Photo by Joshua Rodriguez on Unsplash

Avoid Misunderstandings: 3 Ways I Improved The Way I Communicate

“The single biggest problem in communication is the illusion that it has taken place.”-George Bernard Shaw

Charlene Fate
Oct 2, 2019 · 4 min read

I have a habit of replying with the word “huh” when I can not hear what was said to me clearly and I need it to be repeated.

I’m from Virginia and where I’m from if someone says huh as a request to repeat what was stated then they are sometimes met with the phrase “If you can huh you can hear”. Meaning if you heard the sounds I made then you know what I said.

A friend of mine used to say this to me all the time. I often grew frustrated because I needed to have what was stated repeated because I could not make out the words and I have had my hearing checked, my hearing is not a problem. Sometimes we hear sounds but the words are uttered in such a way that we just don’t know what was said. It’s one of the reasons that people with perfectly good hearing watch shows with the closed caption option turned on.

Mixed Messages

I was once in a meeting with a group of people and when we left the meeting we realized that we all heard the same words but received different messages. Half of us were under the impression our project was to start immediately. The other half believed that the project was on hold until further notice. I remember thinking that I must have entered into the twilight zone. How could so many people hear completely different messages?

In 2018 an audio clip of a voice saying the word Yanni or Laurel went viral. When people listened to the exact same audio clip some people clearly heard the word Yanni and others heard Laurel. Whether it was the sound waves, volume, or pitch, it did not change the fact that the same sound was presented to people and they heard completely different words. I found this fascinating.

So, when my partner said he heard me say something that I know I did not say, maybe he was telling the truth. We process and hear sounds differently. The exact same sounds.

Maybe the smart remark I thought my daughtered muttered when I took away her cell phone privileges was innocent after all. Or maybe not.

Miscommunication can be dangerous. There have been several instances in which doctors and patients have had their wires crossed and a patient’s needs were not met because the information was misconstrued.

I made a trip to the emergency room a few years ago for chest pains but somehow after answering a few questions the doctor thought I was there for something completely different. We misunderstood each other completely. How could this happen?

Photo by Joshua Ness on Unsplash

We need to improve our communication. I like to know exactly what someone is saying when I am having a conversation. I want to be sure the information I receive is the information that was intended.
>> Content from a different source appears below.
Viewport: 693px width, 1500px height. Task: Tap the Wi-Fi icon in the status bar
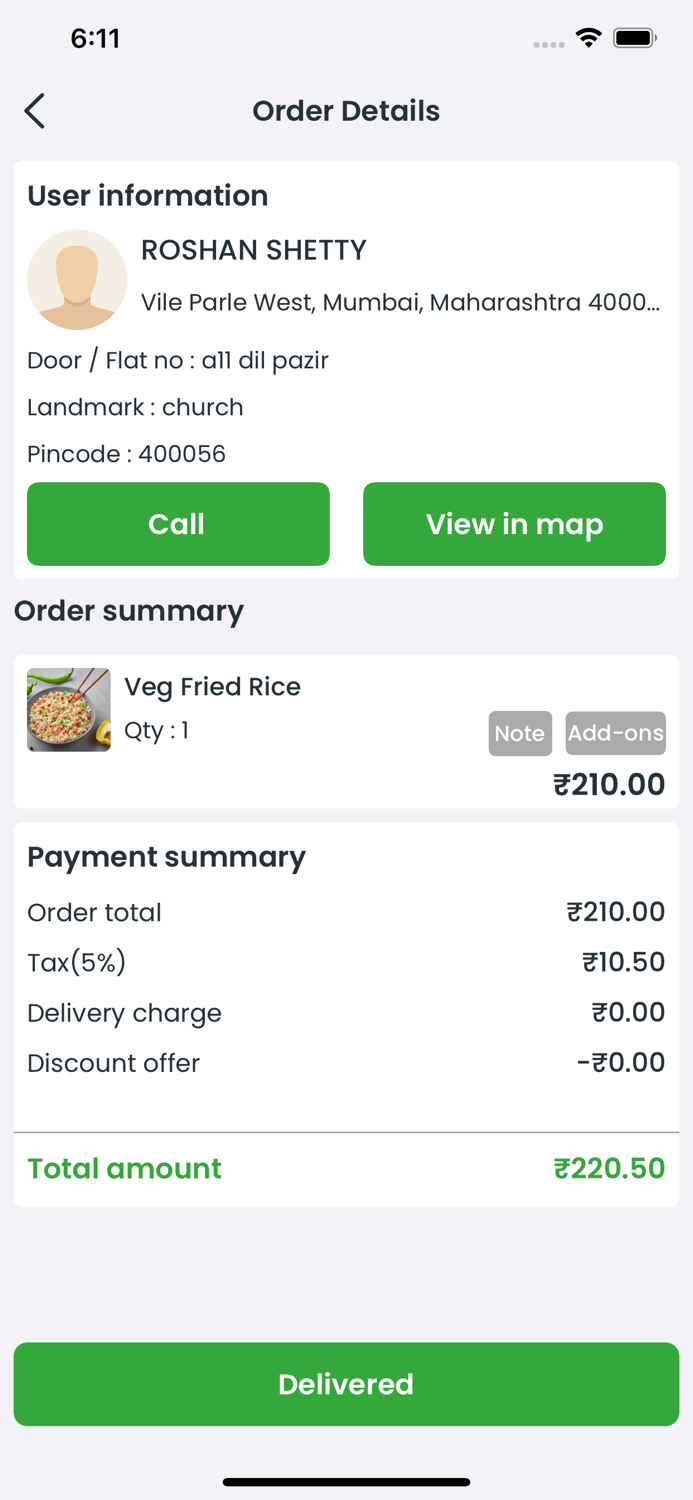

Therefore I set out to improve the way I listen as well as the way I give information.

Repeat

If I have any questions about the information that was given to me I immediately ask the person for clarification. I then repeat back to them in my own words what I heard. At this point, if there is any confusion we can clear it up.

Repeating works. Ever notice how the customer service representatives at a Chick Fil A restaurant repeat your order back to you at the time you order, when they take your money and give you your receipt, and before they hand you the bag? I don’t know about you but my Chick Fil A orders are almost always correct. Whereas other restaurants are consistently getting something in my order wrong and they never repeat my order back to me.

Say What You Mean

I try to say exactly what I mean. When the listener is left to decipher the meaning of what you said there is a door wide open for misunderstanding. I often find myself asking my teenage daughter to explain her teenage jargon. When she says a video game is “cold” or “sick” I have to clarify with her if those words mean good or bad in teen-speak.

Nonverbal cues

I pay attention to the facial expressions and body language a person gives off. Sometimes people may say things they don’t mean in a way to appease others or out of fear or anger. The facial expressions and body language give them away. This is a good thing. If someone is agreeing to do something for you and you see reluctance or resentment in their facial expression then you have the opportunity to let them off the hook and avoid an unpleasant situation. There are many nonverbal cues such as someone rolling their eyes, grimacing, and crossing their arms to just name a few. Pay attention to what the body is telling you and it will help to communicate more effectively.

I like to avoid the anger and frustrations that misunderstandings cause. Therefore I listen and repeat, say what I mean, and pay attention to the nonverbals. These are just a few ways of communication that help me. I’m sure you have just as many or more. Let’s share ways to improve communication to avoid the pitfalls of misunderstandings.